Exercise task:
Print every one of the entries below word for word, changing nothing.

** START OF Exercise inputs **

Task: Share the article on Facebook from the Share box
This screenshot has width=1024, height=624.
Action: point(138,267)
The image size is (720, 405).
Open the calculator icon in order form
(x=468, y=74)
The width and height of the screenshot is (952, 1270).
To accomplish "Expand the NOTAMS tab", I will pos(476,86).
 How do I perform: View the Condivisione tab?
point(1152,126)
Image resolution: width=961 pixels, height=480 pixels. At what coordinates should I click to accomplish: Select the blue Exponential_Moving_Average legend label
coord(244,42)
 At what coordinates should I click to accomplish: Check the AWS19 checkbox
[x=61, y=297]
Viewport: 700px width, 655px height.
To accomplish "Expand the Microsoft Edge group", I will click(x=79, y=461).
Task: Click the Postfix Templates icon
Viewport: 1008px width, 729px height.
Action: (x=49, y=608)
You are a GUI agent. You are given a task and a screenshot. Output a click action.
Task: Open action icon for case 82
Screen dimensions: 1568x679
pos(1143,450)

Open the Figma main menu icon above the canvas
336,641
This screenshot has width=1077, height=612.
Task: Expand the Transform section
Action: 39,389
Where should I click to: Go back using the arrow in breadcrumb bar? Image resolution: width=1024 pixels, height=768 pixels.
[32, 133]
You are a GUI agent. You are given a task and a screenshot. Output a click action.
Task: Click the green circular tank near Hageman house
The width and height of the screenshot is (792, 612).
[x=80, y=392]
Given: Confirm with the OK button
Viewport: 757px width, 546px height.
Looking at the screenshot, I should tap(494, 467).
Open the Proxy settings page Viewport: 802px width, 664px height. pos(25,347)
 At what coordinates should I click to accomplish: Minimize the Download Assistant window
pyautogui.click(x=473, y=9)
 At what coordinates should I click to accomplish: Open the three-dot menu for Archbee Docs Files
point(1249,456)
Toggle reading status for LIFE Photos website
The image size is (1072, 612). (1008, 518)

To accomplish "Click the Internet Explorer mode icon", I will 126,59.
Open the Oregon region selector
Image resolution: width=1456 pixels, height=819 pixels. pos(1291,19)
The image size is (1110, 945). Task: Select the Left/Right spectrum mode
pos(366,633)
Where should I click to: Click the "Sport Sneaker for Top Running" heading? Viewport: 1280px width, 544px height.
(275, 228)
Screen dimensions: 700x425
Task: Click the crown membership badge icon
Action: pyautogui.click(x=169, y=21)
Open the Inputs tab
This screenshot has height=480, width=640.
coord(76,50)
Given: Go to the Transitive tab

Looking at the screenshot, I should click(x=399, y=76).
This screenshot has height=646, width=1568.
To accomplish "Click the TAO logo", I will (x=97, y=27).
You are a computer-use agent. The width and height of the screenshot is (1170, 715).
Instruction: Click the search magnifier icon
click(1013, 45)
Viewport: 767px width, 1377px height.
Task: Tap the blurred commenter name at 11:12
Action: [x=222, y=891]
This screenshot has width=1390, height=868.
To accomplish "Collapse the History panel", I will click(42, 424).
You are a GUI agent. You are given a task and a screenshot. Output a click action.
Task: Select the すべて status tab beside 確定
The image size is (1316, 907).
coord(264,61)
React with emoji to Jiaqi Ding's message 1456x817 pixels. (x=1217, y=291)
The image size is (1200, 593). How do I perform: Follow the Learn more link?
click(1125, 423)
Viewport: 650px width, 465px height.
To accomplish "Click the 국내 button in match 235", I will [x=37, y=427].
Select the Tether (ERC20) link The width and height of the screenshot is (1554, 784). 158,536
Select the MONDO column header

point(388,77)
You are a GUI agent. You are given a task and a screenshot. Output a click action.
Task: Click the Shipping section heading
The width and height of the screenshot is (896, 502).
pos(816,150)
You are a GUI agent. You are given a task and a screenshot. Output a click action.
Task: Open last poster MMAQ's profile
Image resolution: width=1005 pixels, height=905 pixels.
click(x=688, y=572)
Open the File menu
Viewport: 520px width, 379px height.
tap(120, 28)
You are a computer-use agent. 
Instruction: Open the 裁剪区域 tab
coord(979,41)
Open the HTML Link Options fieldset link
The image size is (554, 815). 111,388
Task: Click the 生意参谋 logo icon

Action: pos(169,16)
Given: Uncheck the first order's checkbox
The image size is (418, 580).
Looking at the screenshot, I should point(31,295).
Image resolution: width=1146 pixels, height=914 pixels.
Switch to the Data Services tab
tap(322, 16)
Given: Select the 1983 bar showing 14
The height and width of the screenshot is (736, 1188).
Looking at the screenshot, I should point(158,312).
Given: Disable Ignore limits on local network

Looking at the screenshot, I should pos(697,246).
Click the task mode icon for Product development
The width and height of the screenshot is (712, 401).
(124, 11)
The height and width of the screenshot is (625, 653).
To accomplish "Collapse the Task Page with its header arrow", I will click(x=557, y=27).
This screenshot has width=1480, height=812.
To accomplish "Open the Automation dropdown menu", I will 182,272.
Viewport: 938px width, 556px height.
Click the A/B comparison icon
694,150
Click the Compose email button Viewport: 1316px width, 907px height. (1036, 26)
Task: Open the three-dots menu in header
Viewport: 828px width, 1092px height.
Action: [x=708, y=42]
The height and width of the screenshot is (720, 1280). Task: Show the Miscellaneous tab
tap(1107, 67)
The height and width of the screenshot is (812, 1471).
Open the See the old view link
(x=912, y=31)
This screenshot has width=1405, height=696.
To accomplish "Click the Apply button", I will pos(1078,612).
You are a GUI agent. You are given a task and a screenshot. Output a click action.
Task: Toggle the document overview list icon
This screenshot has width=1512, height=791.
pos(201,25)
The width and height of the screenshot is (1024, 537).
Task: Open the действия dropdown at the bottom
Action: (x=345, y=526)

** END OF Exercise inputs **

Answer:
Task: Share the article on Facebook from the Share box
This screenshot has width=1024, height=624.
Action: point(138,267)
The image size is (720, 405).
Open the calculator icon in order form
(x=468, y=74)
The width and height of the screenshot is (952, 1270).
To accomplish "Expand the NOTAMS tab", I will pos(476,86).
 How do I perform: View the Condivisione tab?
point(1152,126)
Image resolution: width=961 pixels, height=480 pixels. At what coordinates should I click to accomplish: Select the blue Exponential_Moving_Average legend label
coord(244,42)
 At what coordinates should I click to accomplish: Check the AWS19 checkbox
[x=61, y=297]
Viewport: 700px width, 655px height.
To accomplish "Expand the Microsoft Edge group", I will click(x=79, y=461).
Task: Click the Postfix Templates icon
Viewport: 1008px width, 729px height.
Action: (x=49, y=608)
You are a GUI agent. You are given a task and a screenshot. Output a click action.
Task: Open action icon for case 82
Screen dimensions: 1568x679
pos(1143,450)

Open the Figma main menu icon above the canvas
336,641
This screenshot has width=1077, height=612.
Task: Expand the Transform section
Action: 39,389
Where should I click to: Go back using the arrow in breadcrumb bar? Image resolution: width=1024 pixels, height=768 pixels.
[32, 133]
You are a GUI agent. You are given a task and a screenshot. Output a click action.
Task: Click the green circular tank near Hageman house
The width and height of the screenshot is (792, 612).
[x=80, y=392]
Given: Confirm with the OK button
Viewport: 757px width, 546px height.
Looking at the screenshot, I should tap(494, 467).
Open the Proxy settings page Viewport: 802px width, 664px height. pos(25,347)
 At what coordinates should I click to accomplish: Minimize the Download Assistant window
pyautogui.click(x=473, y=9)
 At what coordinates should I click to accomplish: Open the three-dot menu for Archbee Docs Files
point(1249,456)
Toggle reading status for LIFE Photos website
The image size is (1072, 612). (1008, 518)

To accomplish "Click the Internet Explorer mode icon", I will 126,59.
Open the Oregon region selector
Image resolution: width=1456 pixels, height=819 pixels. pos(1291,19)
The image size is (1110, 945). Task: Select the Left/Right spectrum mode
pos(366,633)
Where should I click to: Click the "Sport Sneaker for Top Running" heading? Viewport: 1280px width, 544px height.
(275, 228)
Screen dimensions: 700x425
Task: Click the crown membership badge icon
Action: pyautogui.click(x=169, y=21)
Open the Inputs tab
This screenshot has height=480, width=640.
coord(76,50)
Given: Go to the Transitive tab

Looking at the screenshot, I should click(x=399, y=76).
This screenshot has height=646, width=1568.
To accomplish "Click the TAO logo", I will (x=97, y=27).
You are a computer-use agent. The width and height of the screenshot is (1170, 715).
Instruction: Click the search magnifier icon
click(1013, 45)
Viewport: 767px width, 1377px height.
Task: Tap the blurred commenter name at 11:12
Action: [x=222, y=891]
This screenshot has width=1390, height=868.
To accomplish "Collapse the History panel", I will click(42, 424).
You are a GUI agent. You are given a task and a screenshot. Output a click action.
Task: Select the すべて status tab beside 確定
The image size is (1316, 907).
coord(264,61)
React with emoji to Jiaqi Ding's message 1456x817 pixels. (x=1217, y=291)
The image size is (1200, 593). How do I perform: Follow the Learn more link?
click(1125, 423)
Viewport: 650px width, 465px height.
To accomplish "Click the 국내 button in match 235", I will [x=37, y=427].
Select the Tether (ERC20) link The width and height of the screenshot is (1554, 784). 158,536
Select the MONDO column header

point(388,77)
You are a GUI agent. You are given a task and a screenshot. Output a click action.
Task: Click the Shipping section heading
The width and height of the screenshot is (896, 502).
pos(816,150)
You are a GUI agent. You are given a task and a screenshot. Output a click action.
Task: Open last poster MMAQ's profile
Image resolution: width=1005 pixels, height=905 pixels.
click(x=688, y=572)
Open the File menu
Viewport: 520px width, 379px height.
tap(120, 28)
You are a computer-use agent. 
Instruction: Open the 裁剪区域 tab
coord(979,41)
Open the HTML Link Options fieldset link
The image size is (554, 815). 111,388
Task: Click the 生意参谋 logo icon

Action: pos(169,16)
Given: Uncheck the first order's checkbox
The image size is (418, 580).
Looking at the screenshot, I should point(31,295).
Image resolution: width=1146 pixels, height=914 pixels.
Switch to the Data Services tab
tap(322, 16)
Given: Select the 1983 bar showing 14
The height and width of the screenshot is (736, 1188).
Looking at the screenshot, I should point(158,312).
Given: Disable Ignore limits on local network

Looking at the screenshot, I should pos(697,246).
Click the task mode icon for Product development
The width and height of the screenshot is (712, 401).
(124, 11)
The height and width of the screenshot is (625, 653).
To accomplish "Collapse the Task Page with its header arrow", I will click(x=557, y=27).
This screenshot has width=1480, height=812.
To accomplish "Open the Automation dropdown menu", I will 182,272.
Viewport: 938px width, 556px height.
Click the A/B comparison icon
694,150
Click the Compose email button Viewport: 1316px width, 907px height. (1036, 26)
Task: Open the three-dots menu in header
Viewport: 828px width, 1092px height.
Action: [x=708, y=42]
The height and width of the screenshot is (720, 1280). Task: Show the Miscellaneous tab
tap(1107, 67)
The height and width of the screenshot is (812, 1471).
Open the See the old view link
(x=912, y=31)
This screenshot has width=1405, height=696.
To accomplish "Click the Apply button", I will pos(1078,612).
You are a GUI agent. You are given a task and a screenshot. Output a click action.
Task: Toggle the document overview list icon
This screenshot has width=1512, height=791.
pos(201,25)
The width and height of the screenshot is (1024, 537).
Task: Open the действия dropdown at the bottom
Action: (x=345, y=526)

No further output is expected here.